I licei fanno la festa alla cultura classica

Dal Setti Carraro al Gonzaga, spettacoli e pièce interpretate dagli studenti

I licei classici in festa. Succede non solo a Milano, ma in tutta Italia in occasione della Notte Nazionale del Liceo Classico. Nata dall'idea di Rocco Schembra, docente di Latino e Greco al Liceo Gulli e Pennisi di Acireale, la Notte del classico si propone « di mettere nella giusta luce l'attualità del Liceo Classico nel panorama formativo», nonché di «promuovere ad ampio raggio la cultura umanistica, considerata elemento fondante per la costruzione di una società autenticamente libera, pluralistica e democratica».

Sono gli studenti in prima fila a raccontare al pubblico (dalle 18 alle 24, tutti gli eventi sono aperti al pubblico) l'attualità e la bellezza del mondo e della cultura classica, attraverso la loro visione. Al Liceo classico e il Liceo classico europeo Setti Carraro Dalla Chiesa, libera è l'interpretazione e la messa in scena dei testi classici, anche in senso lato.

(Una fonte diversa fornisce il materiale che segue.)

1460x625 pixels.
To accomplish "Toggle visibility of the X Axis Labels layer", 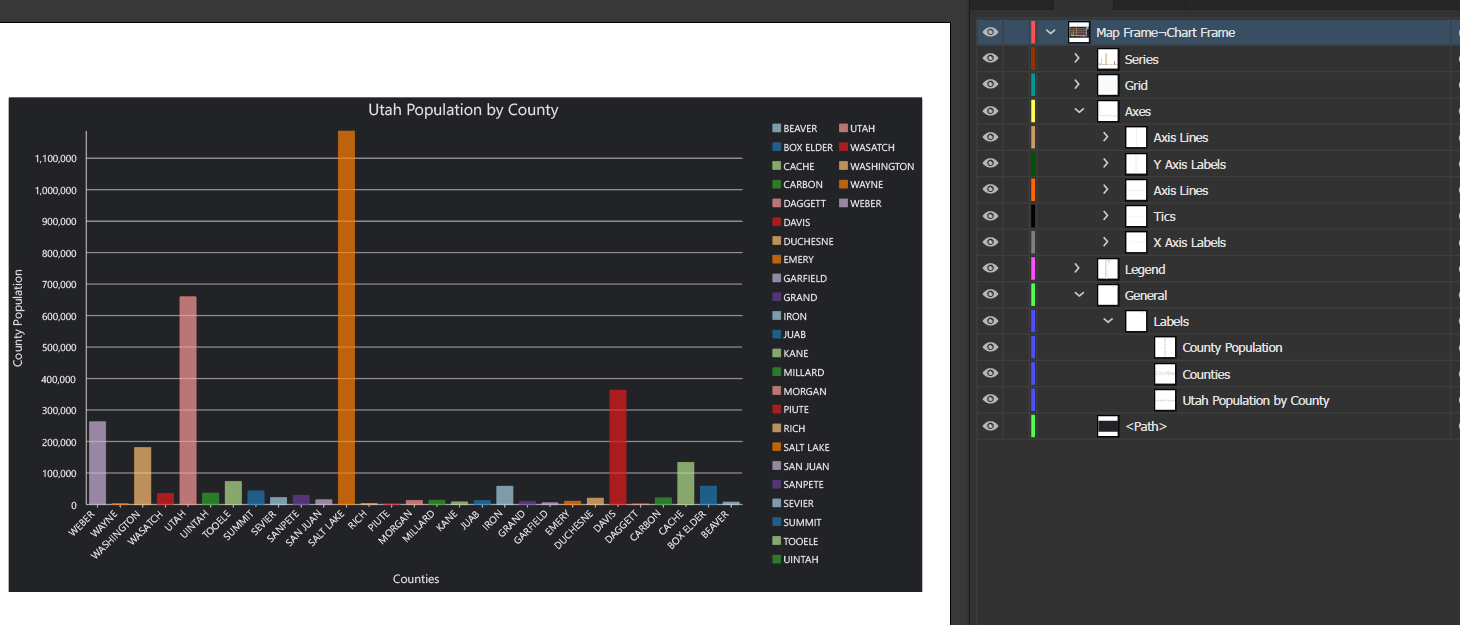I will click(x=989, y=241).
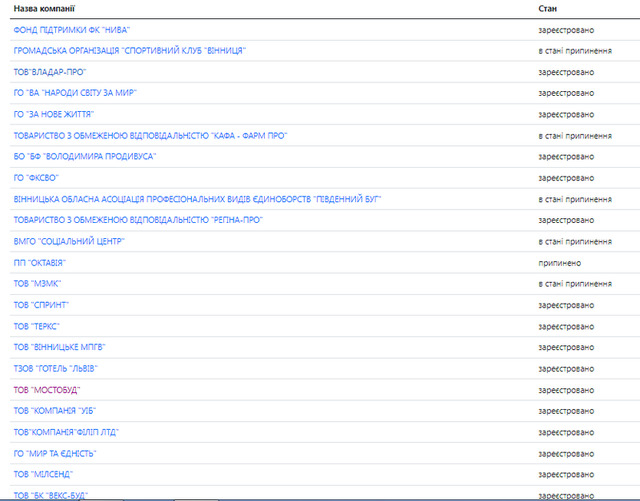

I ragazzi hanno analizzato il mito di Eracle inrtrecciandolo con il cartone della Walt Disney, c'è chi metterà in scena le tattiche di battaglia usate da Annibale contro i Romani, chi interpreterà brani tratti dai monologhi di Shakespeare, il Processo a Catilina o l'Andromaca. Torna a grande richiesta anche la pizia con i suoi oracoli alla Moire. Dopo le esibizioni musicali dei ragazzi, nelle varie sale di Palazo Archinto, gli studenti metteranno in scena le loro rivisitazioni, al pubblico basterà passare da una sala all'altra per avere degli assaggi di cultura classica.

Il liceo Gonzaga è l'unica scuola paritaria che aderisce all'iniziativa. Gli studenti hanno organizzato per l'occasione dei giochi: una versione rivisitata del Monopoli, il kottabos ovvero una sorta di tiro al bersaglio che si svolgeva durante i simposi, e una inquisitio verborum, ovvero un cruciverba. Una mostra fotografica, un approfondimento astronomico del cielo degli antichi e degustazioni di cucina greca. Alle 21 appuntamento con la versione, da loro scritta e interpretata, dell'«Odissea. Il folle volo» spettacolo itinerante tra l'auditorium, la palestra e la piscina della scuola.